There is thus an increasing need to constantly monitor the welfare status of whole populations within farms, predict disease outbreaks and enable early interventions. Disease prediction of this nature was demonstrated by Maloy (2020) who used hydroacoustics to retrospectively detect behavioural indicators of pancreatic disease in Atlantic salmon, 4 weeks prior to its diagnosis by conventional methods.
The potential for such an application has led to development of a hydroacoustic system which can monitor the behavioural patterns of most of the fish population in large cages 24/7, independently of water quality and light levels. We have used this system to collect datasets covering extended periods on several commercial salmon farms, and are analysing them for behavioural signatures related to specific stressors or health events. The initial findings of these analyses will be presented. The work is part of WelfareShield, a project to develop a health & welfare monitoring system using hydroacoustic and optical sensors, appetite monitoring, AI and deep learning to provide fish farmers with important information on the status of their stocks in real time (See figure).
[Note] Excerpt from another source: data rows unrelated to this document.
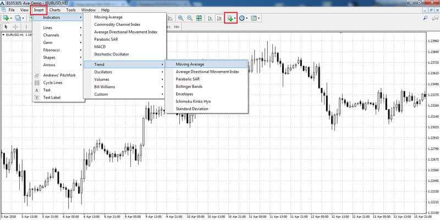Select Andrews' Pitchfork from Insert menu
440x220 pixels.
click(x=59, y=75)
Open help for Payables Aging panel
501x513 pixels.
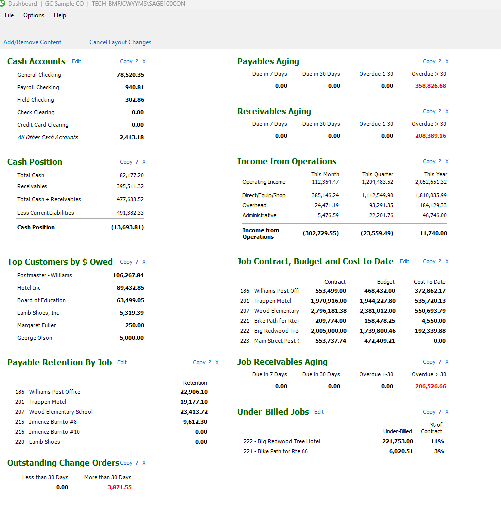440,62
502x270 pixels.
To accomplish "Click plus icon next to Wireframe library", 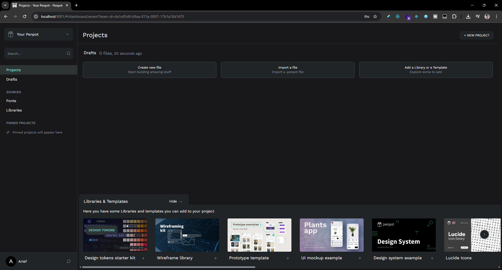I will point(216,258).
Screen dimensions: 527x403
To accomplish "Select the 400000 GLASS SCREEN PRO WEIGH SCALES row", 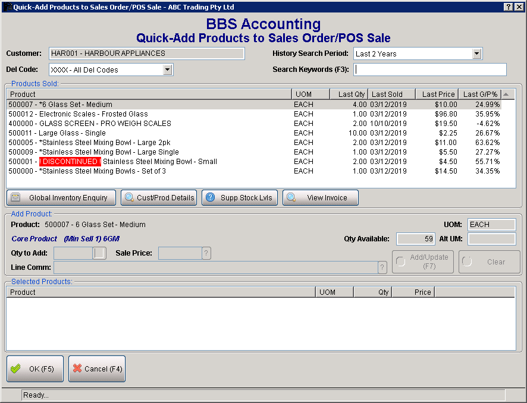I will point(149,124).

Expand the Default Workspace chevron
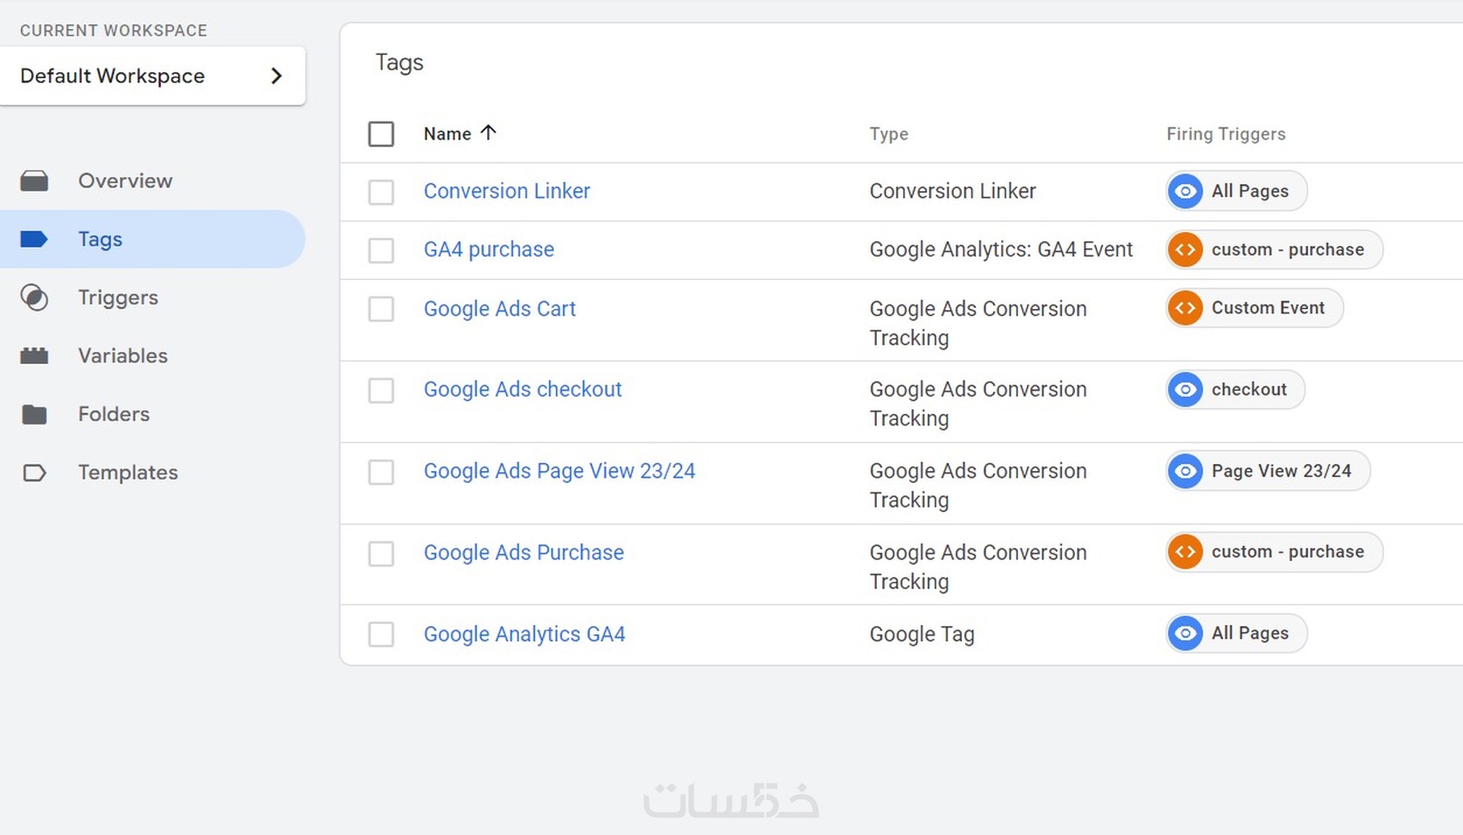coord(276,76)
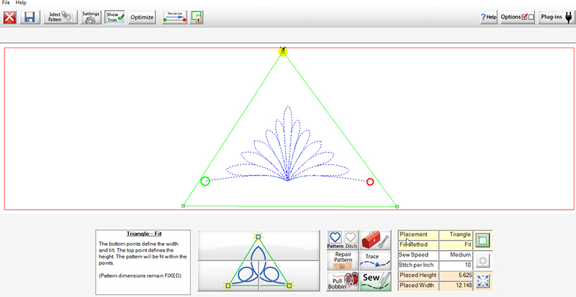576x297 pixels.
Task: Open the File menu
Action: [x=6, y=3]

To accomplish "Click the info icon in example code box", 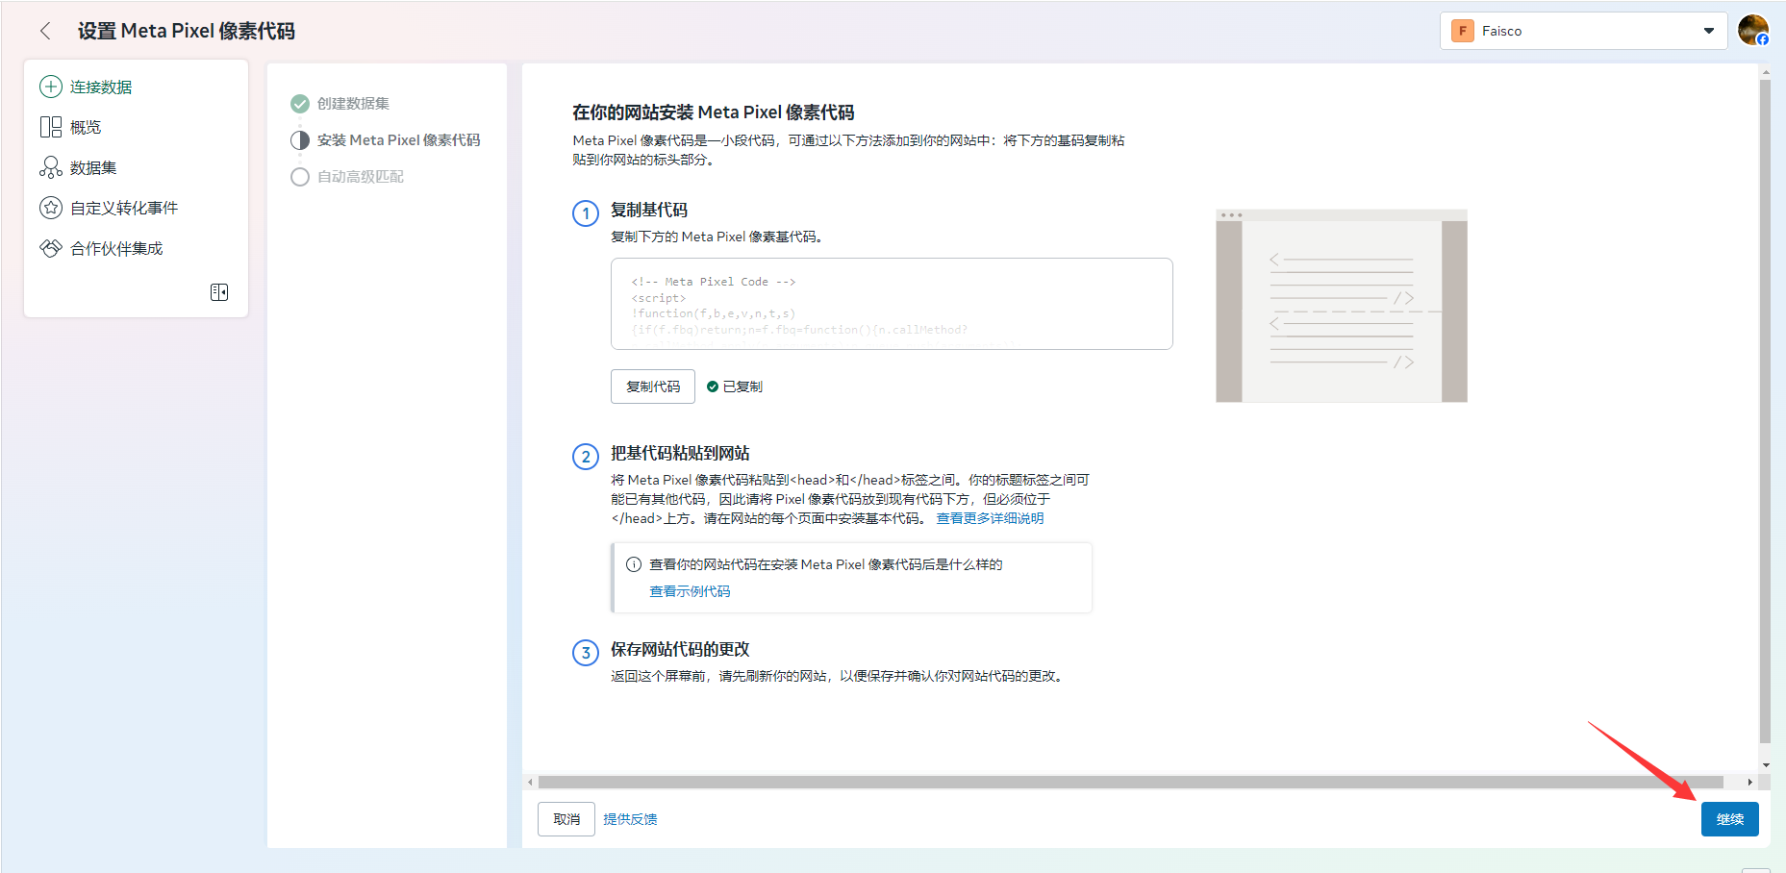I will point(634,564).
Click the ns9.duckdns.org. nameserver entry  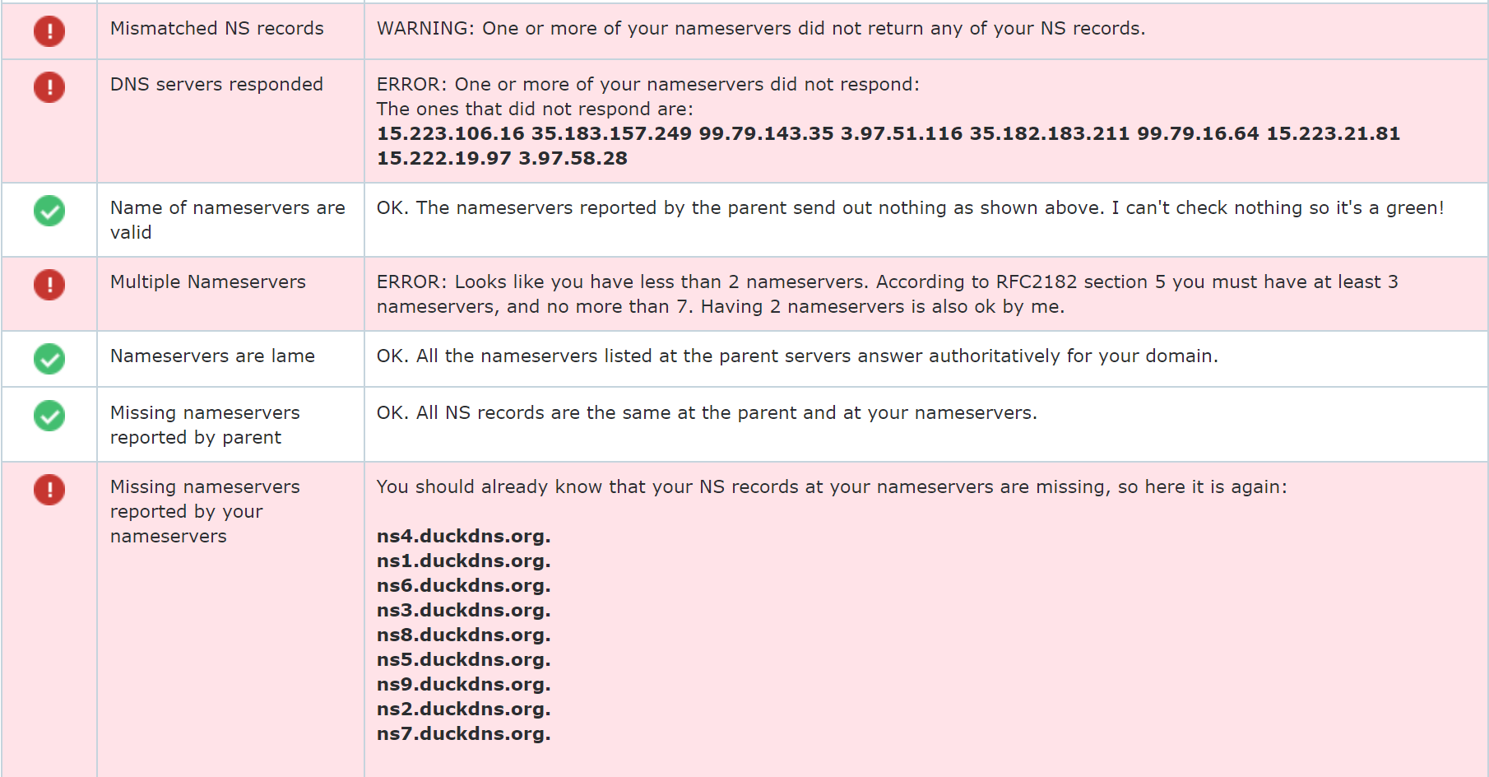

Huntingford, F.A., Kadri, S & Saraiva, J.L. (2023) Welfare of Cage Cultured Fish under Climate Change In: Woo & Subasinghe (eds) Climate Change on Diseases and Disorders of Finfish in Cage Culture, 3rd edition Wallingford, Oxfordshire, UK. CABI pp. 462-498
Huntingford, F.A., Turnbull J.F. & Kadri, S (2018) Methods to Increase Fish Production: Welfare and Sustainability Implications. In: Grandin & Whiting (eds) Are Pushing Animals to their Biological Limits? Welfare and Ethical Implications. Wallingford, Oxfordshire, UK. CABI
Maloy, H. (2020) EchoBERT: A Transformer-Based Approach for Behavior Detection in Echograms
(2020) IEEE Access 8, pp. 218372 - 218385